I've attempted to follow the ES6 Class Mocks page in the Jest documentation to test a method on a TypeScript class Consumer. This class instantiates a Provider object and calls methods on it, so I would like to mock the Provider class.
Directory structure:
.
├── __tests__
│   └── consumers
│       └── Consumer.test.ts
└── js
    ├── providers
    │   └── provider.ts
    └── consumers
        └── Consumer.ts
provider.ts:
export class Provider {
    constructor() {}
    public action(params) {
        // do some stuff that we need to mock
        return something;
    }
}
Consumer.ts:
import {Provider} from "../providers/provider";
export class Consumer {
    private provider: Provider;
    constructor() {
        this.provider = new Provider();
    }
    public doSomething() {
        const result = this.provider.action(params);
        // do something with 'result'
    }
}
My first attempt was with a default "automatic mock":
Consumer.test.ts:
import {Consumer} from "../../js/consumers/Consumer";
jest.mock("../../js/providers/provider");
test("Consumer doSomething", () => {
    // a mock Provider will be instantiated in Consumer's ctor:
    const consumer = new Consumer();
    // however, Provider.action() will return undefined within doSomething()

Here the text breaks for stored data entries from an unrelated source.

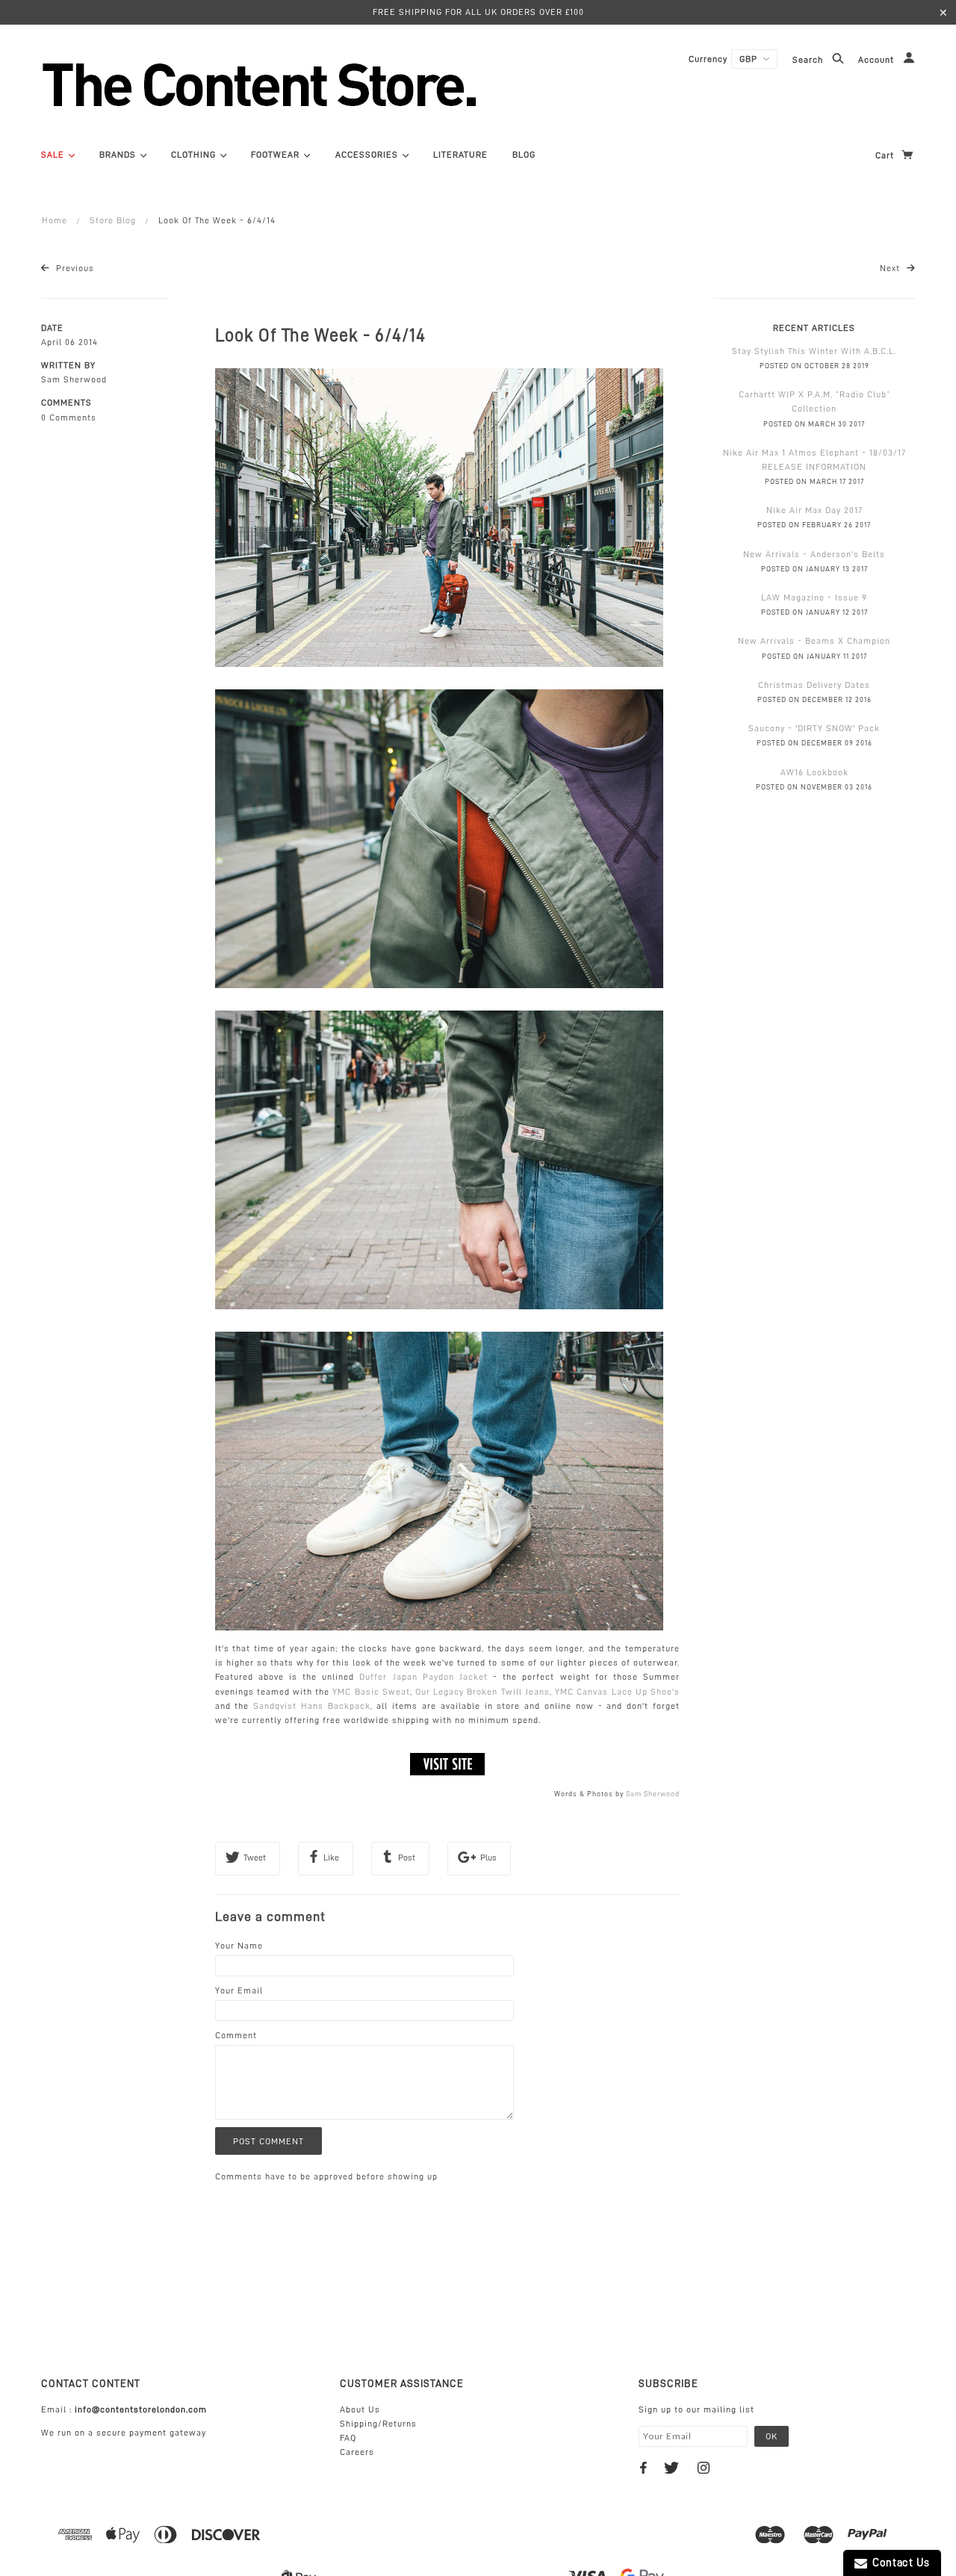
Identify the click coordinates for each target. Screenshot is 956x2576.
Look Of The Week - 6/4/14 (320, 335)
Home (54, 220)
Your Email (239, 1990)
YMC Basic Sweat (370, 1691)
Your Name (239, 1945)
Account (877, 60)
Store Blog (113, 220)
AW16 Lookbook (814, 772)
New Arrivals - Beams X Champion (814, 640)
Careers (357, 2452)
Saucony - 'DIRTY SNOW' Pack (814, 728)
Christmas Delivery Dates (814, 684)
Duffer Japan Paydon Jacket (423, 1676)
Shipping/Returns (378, 2423)
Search (809, 60)
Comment (236, 2035)
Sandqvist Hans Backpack (311, 1705)
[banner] (340, 84)
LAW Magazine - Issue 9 (814, 597)
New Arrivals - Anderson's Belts (814, 554)
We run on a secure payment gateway (123, 2432)
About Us (360, 2409)
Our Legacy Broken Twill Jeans (482, 1691)
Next (891, 268)
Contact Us (898, 2563)
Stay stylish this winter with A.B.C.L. (814, 351)
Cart (886, 155)
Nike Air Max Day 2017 (814, 510)
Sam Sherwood (653, 1794)
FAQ (348, 2437)
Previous (73, 268)
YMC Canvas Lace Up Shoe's (617, 1691)
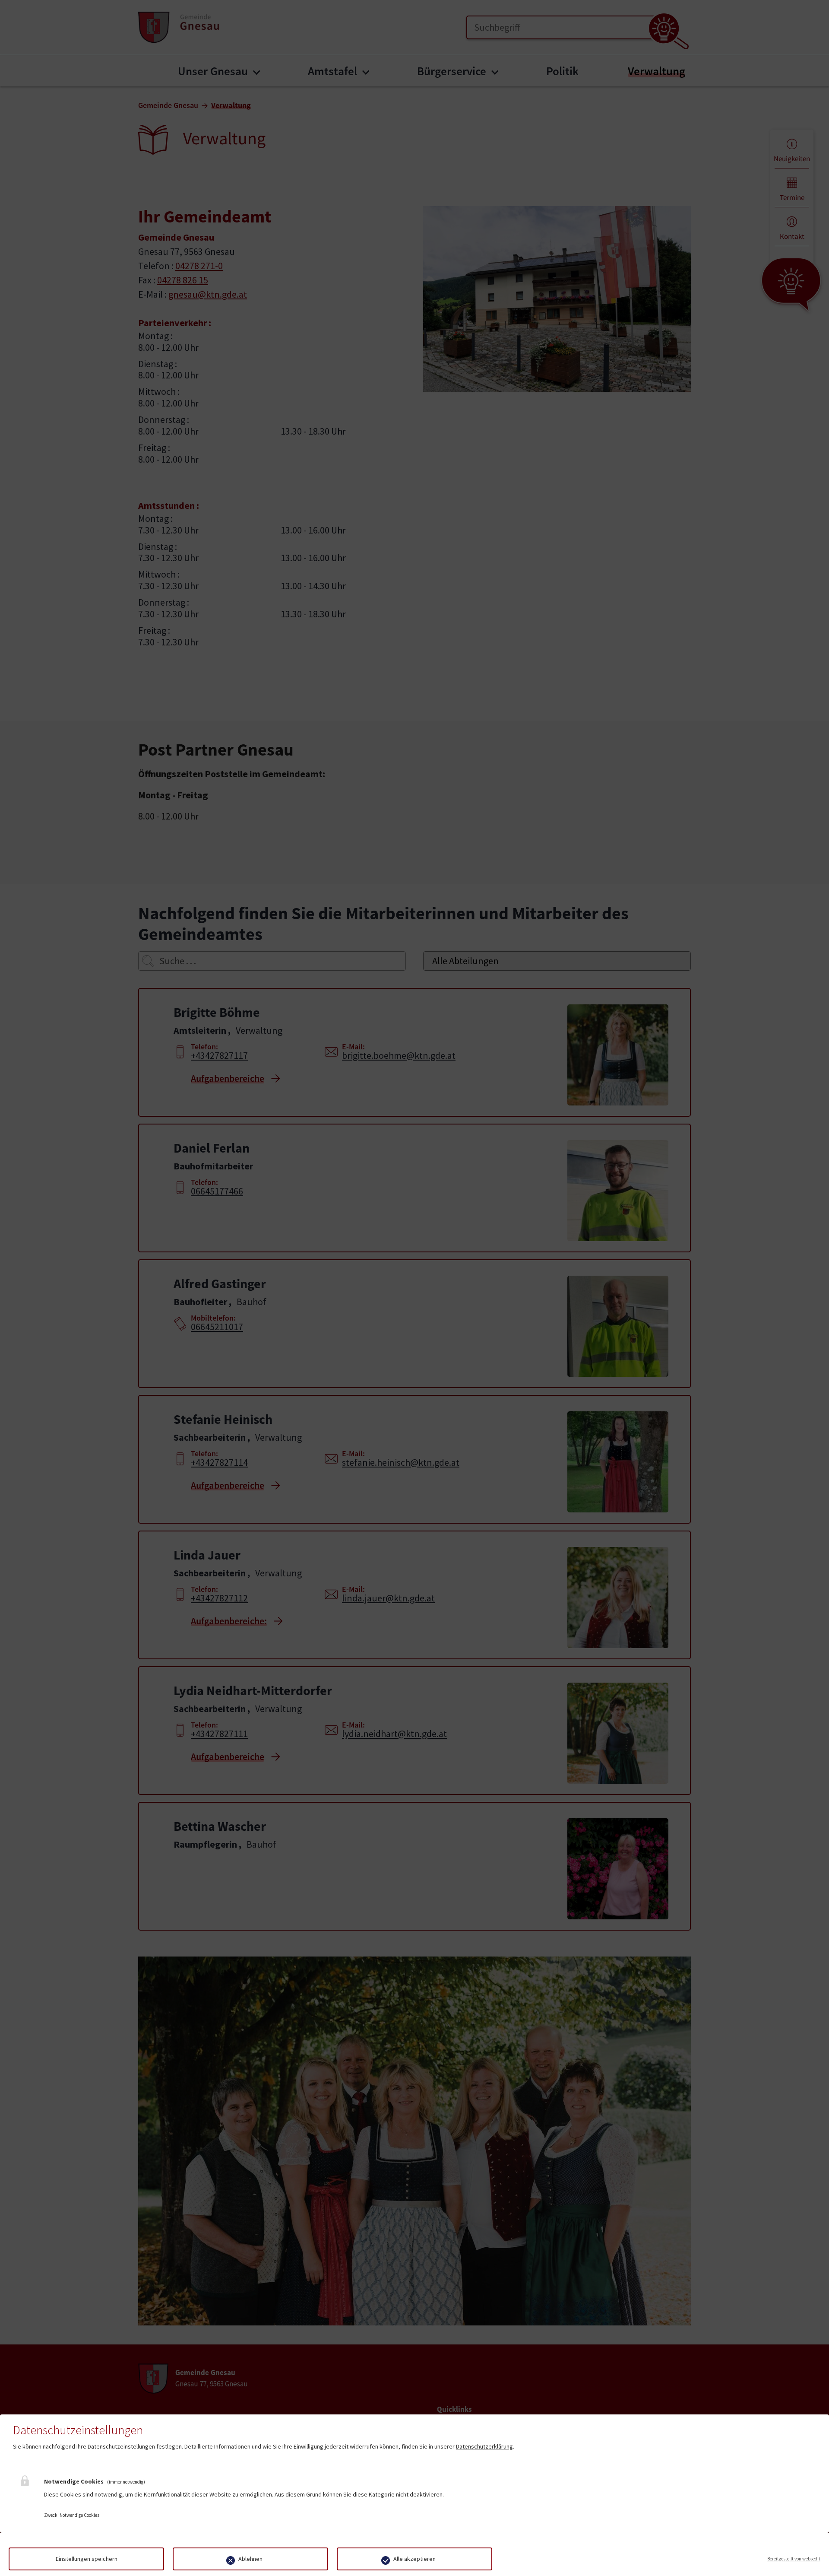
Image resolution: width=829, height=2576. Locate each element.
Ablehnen (250, 2559)
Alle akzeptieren (414, 2559)
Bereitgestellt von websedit (793, 2559)
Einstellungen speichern (86, 2559)
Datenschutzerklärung (484, 2446)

    consumer.doSomething();
});
This proves that I can replace the real implementation with a mock, but I need to ensure that Provider.action() returns a value, so next I tried:
// at some point we can make this return something, but first check it works
const mockAction = jest.fn();
jest.mock("../../js/providers/provider", () => {
  return jest.fn().mockImplementation(() => {
    return {action: mockAction};
  });
});
test("Consumer doSomething", () => {
    // throws TypeError: provider_1.Provider is not a constructor
    const consumer = new Consumer();
    consumer.doSomething();
});
No matter how I've tried changing the mock, I can't find a solution which allows me to use Consumer as normal from my test. I'd rather avoid creating "manual mocks" so I can keep the codebase cleaner and vary the mock implementation between tests.
You don't have to use a default export here. When using named exports you need to create a mock that matches the "shape" of your module. So in your case:
const mockAction = jest.fn();
jest.mock("../../js/providers/provider", () => ({
 Provider: jest.fn().mockImplementation(() => ({
    action: mockAction
  }))
));
                        I seem to have solved this by ensuring that the dependency to be mocked is a default export:
Provider.ts:
export default class Provider {}
Consumer.ts, Consumer.test.ts:
import Provider from "../providers/provider";
I believe this is because jest.mock() targets a module and provider is a module with a class Provider defined inside it. Without a default export in that module, the exact target for the mock is ambiguous. By making the class a default export, Jest knows to use it as the target for the mock.